*Short problem 1*. Copy out the rows from the line with "Go to Home in sidebar" to the line with "Screen dimensions: 1441x840 (39, 184)", reproducing each line without any change.

*Provided passage*.

Air-sea CO2 fluxes south of the Antarctic Polar Front

The reduction of the winter peak of the seasonal cycle due to the pseudo observations seen on Fig. 2a would alone tend to increase the estimated CO2 uptake by the ocean. However, the reduction in pCO2 occurs below the sea ice (see Supplementary Fig. S3), and, consequently, this signal has little contribution to the air-sea flux: away from sea ice, the pseudo observations tend to increase pCO2 and this effect just dominates the air–sea flux south of the APF (Figs. S3 and 3a). The peak winter outgassing increases fractionally from 0.09 PgC yr−1 to 0.12 PgC yr−1, and is shifted from July to September attributed to the data interpolation method; meanwhile the magnitude of the flux seasonal cycle increases from 0.66 to 0.69 PgC yr−1.

The fluxes on Fig. 3 with and without the pseudo observations are not distinguishable within the uncertainties, but the central estimate of the annual mean flux is shifted upwards slightly in the period 2002 to 2011. The pseudo observations begin in 2004 due to their method of calculation (see Methods section), so their influence diminishes before then; after 2011 the relative increase in coverage they provide also reduces due to improvements in direct fCO2 measurement coverage (see Supplementary Fig. S4). There is only a slight impact on the multiyear variability of the fluxes over the period covered by the pseudo observations: both lines on Fig. 3b show an increase in the sink from 2004 to 2011 followed by a stagnation. Without the pseudo observations the sink trend south of the APF from 2004 to 2011 is −0.27 PgC yr−1 decade−1, and from 2011 to 2018 is −0.04 PgC yr−1 decade−1. When the pseudo observations are added, the trends over the same two periods are −0.33 PgC yr−1 decade−1 and −0.06 PgC yr−1 decade−1, respectively (linear trends are shown as dashed lines on Fig. 3). For the period between 2004, when the pseudo observations begin, to 2011, where their influence largely vanishes, they reduce the mean sink by 34% from 0.15 PgC yr−1 to 0.10 PgC yr−1.

Fig. 3: Air-sea CO2 fluxes south of the Antarctic Polar Front.

*Short problem 2*. Please continue the account of air-sea CO2 fluxes south of the Antarctic Polar Front from the point where it stops.

*Supplied entries*.

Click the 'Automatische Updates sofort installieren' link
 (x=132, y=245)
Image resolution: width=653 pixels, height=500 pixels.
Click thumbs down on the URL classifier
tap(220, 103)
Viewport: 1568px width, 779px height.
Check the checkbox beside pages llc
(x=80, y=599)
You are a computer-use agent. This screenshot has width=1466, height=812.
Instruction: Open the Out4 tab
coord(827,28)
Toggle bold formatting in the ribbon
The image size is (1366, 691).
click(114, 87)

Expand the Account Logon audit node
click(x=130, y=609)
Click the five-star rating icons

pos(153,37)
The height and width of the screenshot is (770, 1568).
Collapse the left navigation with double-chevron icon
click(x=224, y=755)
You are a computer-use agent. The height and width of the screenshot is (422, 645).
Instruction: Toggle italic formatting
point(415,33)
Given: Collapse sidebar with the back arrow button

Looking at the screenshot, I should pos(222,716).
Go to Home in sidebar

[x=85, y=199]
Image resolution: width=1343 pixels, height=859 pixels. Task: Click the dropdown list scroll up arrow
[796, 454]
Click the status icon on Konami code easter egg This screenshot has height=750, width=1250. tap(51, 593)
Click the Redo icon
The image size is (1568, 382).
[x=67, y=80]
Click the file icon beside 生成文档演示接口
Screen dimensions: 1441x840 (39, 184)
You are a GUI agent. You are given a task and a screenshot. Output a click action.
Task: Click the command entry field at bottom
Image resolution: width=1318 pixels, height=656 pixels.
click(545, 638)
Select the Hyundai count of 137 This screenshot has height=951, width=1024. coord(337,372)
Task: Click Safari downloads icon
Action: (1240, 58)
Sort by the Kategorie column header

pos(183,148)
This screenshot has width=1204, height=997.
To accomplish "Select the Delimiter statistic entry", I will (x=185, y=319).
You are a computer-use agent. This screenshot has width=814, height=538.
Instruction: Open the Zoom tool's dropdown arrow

*Result 1*.
Go to Home in sidebar

[x=85, y=199]
Image resolution: width=1343 pixels, height=859 pixels. Task: Click the dropdown list scroll up arrow
[796, 454]
Click the status icon on Konami code easter egg This screenshot has height=750, width=1250. tap(51, 593)
Click the Redo icon
The image size is (1568, 382).
[x=67, y=80]
Click the file icon beside 生成文档演示接口
Screen dimensions: 1441x840 (39, 184)

*Result 2*.
figure 3

a 1993-2018 mean seasonal cycle and b annual mean air-sea CO2 fluxes (negative into the ocean) south of the Antarctic Polar Front based on sea surface fCO2 from the SOM-FFN with and without pseudo observations in the training data. Values are Petagrams of carbon per year (Pg C yr−1). Each solid line represents an ensemble mean, and the shaded areas are the 1-σ uncertainties (see Methods section). The dashed lines on b are linear fits for the 2004–2011 and 2011–2018 periods.

Spatial patterns of air-sea CO2 flux trends

The decadal trends shown on Fig. 3b support the view of a weakening sink in the 1990s24, followed by a reinvigoration in the 2000s25 and a subsequent stagnation in at least the early part of the 2010s26. We now examine the spatial variation of the decadal trends from 2004 onwards, and the impact of the pseudo observations on those trends, on Fig. 4. While direction and spatial patterns are largely unaltered, we observe a regional refinement of the trends. In 2004–2011 (Fig. 4a, b), the trend is towards increasing uptake almost everywhere across the Southern Ocean, and the pseudo observations even strengthen the trend south of the zonal wind maximum in all sectors, with the largest effect in the Pacific (Fig. 4c). In 2011–2018, the trend is patchier with areas of increasing uptake and areas of increasing outgassing. The pseudo observations strengthen an outgassing trend in the Pacific lower latitudes, and weaken a region of outgassing trend just south of the zonal wind maximum near 20°E (Fig. 4e, f).

Fig. 4: Mapped CO2 flux trends.
figure 4

Colours show air–sea CO2 flux trends (negative is increasing uptake) and arrows show wind trends, for the 2004–2011 period (top row) and 2011–2018 period (bottom row). Values are moles of carbon per metre squared per year per decade (mol C m−2 yr−1 decade−1). Panels a and d show CO2 flux trends when pseudo observations are not used, panels b and e show the trends when the pseudo observations are included, and panels c and f show the difference in CO2 flux trends due to the pseudo observations (note the different colour scale for the difference plots). The solid green line on all panels shows the latitude of the 2004–2018 mean zonal wind maximum based on CCMP winds46, and the black dashed lines mark ocean basin boundaries.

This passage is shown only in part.